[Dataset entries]
——————
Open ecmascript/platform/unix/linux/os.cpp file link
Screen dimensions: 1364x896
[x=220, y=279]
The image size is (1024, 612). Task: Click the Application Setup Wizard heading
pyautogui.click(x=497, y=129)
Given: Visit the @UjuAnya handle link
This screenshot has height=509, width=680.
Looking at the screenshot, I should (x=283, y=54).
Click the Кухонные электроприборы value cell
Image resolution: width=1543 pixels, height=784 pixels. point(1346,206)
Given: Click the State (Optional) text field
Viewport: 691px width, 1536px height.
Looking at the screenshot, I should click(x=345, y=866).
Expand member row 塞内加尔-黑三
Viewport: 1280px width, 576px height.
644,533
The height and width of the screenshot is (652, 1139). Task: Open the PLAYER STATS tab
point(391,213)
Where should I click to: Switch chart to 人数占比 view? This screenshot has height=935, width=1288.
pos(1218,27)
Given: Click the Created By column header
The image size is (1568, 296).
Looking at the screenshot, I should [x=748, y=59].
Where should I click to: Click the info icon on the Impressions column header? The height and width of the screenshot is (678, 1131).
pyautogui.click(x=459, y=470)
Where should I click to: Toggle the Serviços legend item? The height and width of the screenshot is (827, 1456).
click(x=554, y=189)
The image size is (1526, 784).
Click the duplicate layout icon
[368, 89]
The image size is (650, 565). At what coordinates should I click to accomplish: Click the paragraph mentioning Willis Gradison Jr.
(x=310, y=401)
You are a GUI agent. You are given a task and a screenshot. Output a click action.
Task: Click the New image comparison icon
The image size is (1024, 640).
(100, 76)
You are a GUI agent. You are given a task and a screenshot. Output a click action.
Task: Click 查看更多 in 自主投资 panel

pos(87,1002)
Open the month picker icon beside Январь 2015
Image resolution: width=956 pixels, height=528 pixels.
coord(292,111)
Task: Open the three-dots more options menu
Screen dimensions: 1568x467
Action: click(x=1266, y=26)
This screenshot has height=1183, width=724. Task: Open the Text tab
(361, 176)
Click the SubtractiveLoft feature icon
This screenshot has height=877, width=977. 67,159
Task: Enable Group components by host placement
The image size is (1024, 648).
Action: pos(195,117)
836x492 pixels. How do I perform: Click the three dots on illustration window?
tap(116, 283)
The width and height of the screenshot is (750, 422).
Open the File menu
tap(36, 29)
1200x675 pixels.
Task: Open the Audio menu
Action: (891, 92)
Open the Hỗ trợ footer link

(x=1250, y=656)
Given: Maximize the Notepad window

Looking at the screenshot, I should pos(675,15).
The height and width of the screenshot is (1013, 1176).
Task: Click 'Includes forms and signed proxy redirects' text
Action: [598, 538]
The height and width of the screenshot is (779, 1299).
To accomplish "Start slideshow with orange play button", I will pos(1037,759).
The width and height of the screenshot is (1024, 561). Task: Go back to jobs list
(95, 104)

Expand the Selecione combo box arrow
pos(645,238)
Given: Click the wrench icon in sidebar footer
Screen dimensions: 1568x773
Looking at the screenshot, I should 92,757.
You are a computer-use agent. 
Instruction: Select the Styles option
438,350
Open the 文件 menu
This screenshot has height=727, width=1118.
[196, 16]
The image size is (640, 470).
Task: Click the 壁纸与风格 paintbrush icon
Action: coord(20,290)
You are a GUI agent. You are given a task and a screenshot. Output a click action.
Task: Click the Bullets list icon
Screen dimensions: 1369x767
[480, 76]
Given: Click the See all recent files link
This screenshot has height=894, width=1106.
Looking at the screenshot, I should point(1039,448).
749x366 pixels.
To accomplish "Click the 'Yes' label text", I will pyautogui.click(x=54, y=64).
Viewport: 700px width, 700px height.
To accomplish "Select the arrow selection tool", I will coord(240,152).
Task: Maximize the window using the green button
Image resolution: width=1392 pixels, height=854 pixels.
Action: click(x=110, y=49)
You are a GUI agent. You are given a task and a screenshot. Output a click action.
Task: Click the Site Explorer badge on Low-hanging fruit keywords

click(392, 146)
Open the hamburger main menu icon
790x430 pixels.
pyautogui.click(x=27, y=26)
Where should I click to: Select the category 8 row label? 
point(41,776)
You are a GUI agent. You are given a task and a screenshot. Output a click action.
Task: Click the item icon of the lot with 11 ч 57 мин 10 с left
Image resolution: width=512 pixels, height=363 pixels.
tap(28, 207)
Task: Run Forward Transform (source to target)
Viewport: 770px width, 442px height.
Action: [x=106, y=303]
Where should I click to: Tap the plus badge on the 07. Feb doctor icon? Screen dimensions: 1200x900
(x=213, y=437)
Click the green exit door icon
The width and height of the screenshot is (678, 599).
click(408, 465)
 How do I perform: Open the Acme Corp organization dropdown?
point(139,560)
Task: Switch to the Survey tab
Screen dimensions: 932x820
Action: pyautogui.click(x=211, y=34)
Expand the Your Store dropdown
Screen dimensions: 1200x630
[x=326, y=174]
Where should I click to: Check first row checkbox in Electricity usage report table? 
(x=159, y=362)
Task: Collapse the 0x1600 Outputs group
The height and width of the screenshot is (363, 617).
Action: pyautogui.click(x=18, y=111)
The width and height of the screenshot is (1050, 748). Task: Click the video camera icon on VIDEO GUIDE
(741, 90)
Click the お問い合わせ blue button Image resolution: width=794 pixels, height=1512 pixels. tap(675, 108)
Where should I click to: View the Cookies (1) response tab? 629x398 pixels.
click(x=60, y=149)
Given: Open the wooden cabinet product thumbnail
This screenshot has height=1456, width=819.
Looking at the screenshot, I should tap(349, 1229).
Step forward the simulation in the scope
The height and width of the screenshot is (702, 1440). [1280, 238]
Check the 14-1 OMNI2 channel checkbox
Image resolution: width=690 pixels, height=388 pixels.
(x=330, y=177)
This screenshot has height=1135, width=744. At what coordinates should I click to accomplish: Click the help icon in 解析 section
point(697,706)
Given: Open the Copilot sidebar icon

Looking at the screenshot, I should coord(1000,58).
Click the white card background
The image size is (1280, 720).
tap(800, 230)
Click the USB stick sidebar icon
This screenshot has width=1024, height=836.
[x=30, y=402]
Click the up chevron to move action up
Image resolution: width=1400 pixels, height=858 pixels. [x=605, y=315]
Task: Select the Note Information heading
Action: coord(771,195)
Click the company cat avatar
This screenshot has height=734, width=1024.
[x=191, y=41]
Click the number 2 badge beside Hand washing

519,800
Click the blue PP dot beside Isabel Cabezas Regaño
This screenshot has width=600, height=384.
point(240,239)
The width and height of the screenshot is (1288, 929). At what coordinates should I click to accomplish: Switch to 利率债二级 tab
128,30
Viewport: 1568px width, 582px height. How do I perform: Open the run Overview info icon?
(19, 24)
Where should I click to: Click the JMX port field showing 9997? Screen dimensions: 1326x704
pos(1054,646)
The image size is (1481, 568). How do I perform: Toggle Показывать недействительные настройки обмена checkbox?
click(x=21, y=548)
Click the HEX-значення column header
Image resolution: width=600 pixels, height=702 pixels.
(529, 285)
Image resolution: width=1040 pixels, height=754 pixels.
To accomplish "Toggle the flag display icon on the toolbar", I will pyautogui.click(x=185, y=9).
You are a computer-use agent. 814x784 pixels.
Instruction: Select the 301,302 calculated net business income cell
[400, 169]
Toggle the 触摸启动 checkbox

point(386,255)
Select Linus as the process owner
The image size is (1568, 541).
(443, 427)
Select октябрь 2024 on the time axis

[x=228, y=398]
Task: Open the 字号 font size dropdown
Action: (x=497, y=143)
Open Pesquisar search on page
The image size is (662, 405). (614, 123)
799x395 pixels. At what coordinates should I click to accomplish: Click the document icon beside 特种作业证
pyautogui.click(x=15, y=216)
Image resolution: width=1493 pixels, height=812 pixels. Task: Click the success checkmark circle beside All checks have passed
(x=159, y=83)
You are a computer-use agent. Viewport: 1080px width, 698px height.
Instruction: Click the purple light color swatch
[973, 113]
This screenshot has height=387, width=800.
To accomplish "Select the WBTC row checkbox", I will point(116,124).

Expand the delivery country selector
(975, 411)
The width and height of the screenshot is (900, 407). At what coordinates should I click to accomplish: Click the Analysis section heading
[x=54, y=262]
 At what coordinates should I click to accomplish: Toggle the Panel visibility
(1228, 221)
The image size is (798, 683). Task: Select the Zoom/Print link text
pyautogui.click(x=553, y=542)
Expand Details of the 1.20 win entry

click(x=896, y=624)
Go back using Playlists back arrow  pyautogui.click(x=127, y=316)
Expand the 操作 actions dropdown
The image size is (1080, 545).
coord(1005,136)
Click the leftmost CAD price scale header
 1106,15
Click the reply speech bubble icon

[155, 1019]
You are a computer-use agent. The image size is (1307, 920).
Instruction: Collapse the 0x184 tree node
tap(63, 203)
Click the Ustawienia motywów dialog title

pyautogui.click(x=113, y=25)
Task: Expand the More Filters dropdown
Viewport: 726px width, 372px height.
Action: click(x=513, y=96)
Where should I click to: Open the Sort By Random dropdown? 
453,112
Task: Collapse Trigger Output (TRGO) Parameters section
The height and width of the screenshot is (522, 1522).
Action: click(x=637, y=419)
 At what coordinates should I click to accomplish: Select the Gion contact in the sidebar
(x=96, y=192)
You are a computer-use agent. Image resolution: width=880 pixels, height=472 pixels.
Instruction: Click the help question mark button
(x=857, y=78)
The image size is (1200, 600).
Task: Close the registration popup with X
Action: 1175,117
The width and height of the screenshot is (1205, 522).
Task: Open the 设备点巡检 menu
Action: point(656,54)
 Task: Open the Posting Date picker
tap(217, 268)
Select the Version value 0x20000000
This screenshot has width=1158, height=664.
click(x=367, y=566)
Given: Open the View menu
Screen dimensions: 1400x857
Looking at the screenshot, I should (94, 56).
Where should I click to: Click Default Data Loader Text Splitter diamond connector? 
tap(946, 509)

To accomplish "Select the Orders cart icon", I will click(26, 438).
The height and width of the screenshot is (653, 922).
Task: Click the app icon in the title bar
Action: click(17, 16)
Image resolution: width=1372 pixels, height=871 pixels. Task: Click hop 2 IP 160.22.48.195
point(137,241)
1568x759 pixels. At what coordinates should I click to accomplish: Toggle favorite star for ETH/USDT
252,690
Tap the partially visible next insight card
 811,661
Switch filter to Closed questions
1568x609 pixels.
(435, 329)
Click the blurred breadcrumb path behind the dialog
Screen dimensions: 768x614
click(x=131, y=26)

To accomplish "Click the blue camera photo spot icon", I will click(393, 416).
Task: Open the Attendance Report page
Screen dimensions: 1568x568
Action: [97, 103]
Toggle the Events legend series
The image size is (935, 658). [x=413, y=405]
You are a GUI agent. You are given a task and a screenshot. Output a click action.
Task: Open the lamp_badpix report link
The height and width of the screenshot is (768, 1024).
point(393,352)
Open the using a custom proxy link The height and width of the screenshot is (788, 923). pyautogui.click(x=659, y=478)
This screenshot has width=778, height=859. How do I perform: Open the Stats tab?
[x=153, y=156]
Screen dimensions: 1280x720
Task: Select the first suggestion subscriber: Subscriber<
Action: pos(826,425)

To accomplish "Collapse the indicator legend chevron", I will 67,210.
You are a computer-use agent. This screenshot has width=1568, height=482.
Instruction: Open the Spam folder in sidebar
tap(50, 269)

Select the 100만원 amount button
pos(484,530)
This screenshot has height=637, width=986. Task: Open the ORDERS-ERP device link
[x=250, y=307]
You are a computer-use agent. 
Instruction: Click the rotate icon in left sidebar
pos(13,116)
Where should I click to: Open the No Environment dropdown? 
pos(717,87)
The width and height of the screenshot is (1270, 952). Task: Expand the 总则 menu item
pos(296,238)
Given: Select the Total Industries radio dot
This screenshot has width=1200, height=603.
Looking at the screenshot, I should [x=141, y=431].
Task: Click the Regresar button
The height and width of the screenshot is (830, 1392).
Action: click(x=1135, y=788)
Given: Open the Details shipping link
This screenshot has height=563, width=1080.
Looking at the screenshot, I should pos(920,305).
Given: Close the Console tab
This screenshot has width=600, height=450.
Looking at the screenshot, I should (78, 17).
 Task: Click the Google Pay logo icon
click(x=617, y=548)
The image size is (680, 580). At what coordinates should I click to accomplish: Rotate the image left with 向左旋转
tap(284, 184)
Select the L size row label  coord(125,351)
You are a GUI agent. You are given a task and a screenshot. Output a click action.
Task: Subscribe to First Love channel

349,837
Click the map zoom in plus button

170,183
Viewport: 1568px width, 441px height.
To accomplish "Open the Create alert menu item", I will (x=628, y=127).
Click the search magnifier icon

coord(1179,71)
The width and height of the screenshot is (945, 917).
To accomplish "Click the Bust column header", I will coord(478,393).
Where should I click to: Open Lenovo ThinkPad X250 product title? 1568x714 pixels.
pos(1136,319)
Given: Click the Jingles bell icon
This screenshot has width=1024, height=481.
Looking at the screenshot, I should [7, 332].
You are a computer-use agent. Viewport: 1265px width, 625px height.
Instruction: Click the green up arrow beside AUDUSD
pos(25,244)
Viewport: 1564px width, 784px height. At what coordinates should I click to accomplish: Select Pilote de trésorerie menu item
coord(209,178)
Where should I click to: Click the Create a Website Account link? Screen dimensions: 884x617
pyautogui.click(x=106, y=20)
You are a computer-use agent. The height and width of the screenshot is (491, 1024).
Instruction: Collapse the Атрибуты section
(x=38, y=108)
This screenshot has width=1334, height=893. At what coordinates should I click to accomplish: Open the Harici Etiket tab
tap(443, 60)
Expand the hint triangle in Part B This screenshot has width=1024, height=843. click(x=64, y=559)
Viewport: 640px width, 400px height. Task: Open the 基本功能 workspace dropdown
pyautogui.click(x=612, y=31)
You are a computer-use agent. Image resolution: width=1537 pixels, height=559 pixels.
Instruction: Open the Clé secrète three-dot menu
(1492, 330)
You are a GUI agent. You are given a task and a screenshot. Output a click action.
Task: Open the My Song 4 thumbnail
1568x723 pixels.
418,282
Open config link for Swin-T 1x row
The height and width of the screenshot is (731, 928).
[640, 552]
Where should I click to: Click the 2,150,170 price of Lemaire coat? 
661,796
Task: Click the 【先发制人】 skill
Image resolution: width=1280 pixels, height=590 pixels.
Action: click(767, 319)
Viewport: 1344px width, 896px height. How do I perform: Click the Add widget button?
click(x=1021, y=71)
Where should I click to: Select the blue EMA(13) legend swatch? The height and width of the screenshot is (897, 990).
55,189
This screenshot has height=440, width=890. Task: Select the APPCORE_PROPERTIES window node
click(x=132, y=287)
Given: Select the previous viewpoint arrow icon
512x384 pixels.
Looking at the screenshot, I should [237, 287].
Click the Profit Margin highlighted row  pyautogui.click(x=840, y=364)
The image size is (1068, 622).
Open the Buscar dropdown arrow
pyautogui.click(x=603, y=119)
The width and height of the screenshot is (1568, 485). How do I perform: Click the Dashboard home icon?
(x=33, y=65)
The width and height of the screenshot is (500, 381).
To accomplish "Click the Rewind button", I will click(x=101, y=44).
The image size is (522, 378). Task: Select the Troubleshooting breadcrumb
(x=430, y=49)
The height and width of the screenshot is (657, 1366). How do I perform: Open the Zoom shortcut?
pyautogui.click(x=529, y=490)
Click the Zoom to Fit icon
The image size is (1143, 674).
——————
In the data above, find each line that uses the string "computer". Copy it.

:: The completed task ::
You are a computer-use agent. 
You are a computer-use agent. 814x784 pixels.
You are a computer-use agent. Viewport: 1080px width, 698px height.
You are a computer-use agent. The image size is (1307, 920).
You are a computer-use agent. Image resolution: width=880 pixels, height=472 pixels.
You are a computer-use agent. This screenshot has width=1568, height=482.
You are a computer-use agent. 
You are a computer-use agent. Viewport: 1265px width, 625px height.
You are a computer-use agent. The height and width of the screenshot is (491, 1024).
You are a computer-use agent. Image resolution: width=1537 pixels, height=559 pixels.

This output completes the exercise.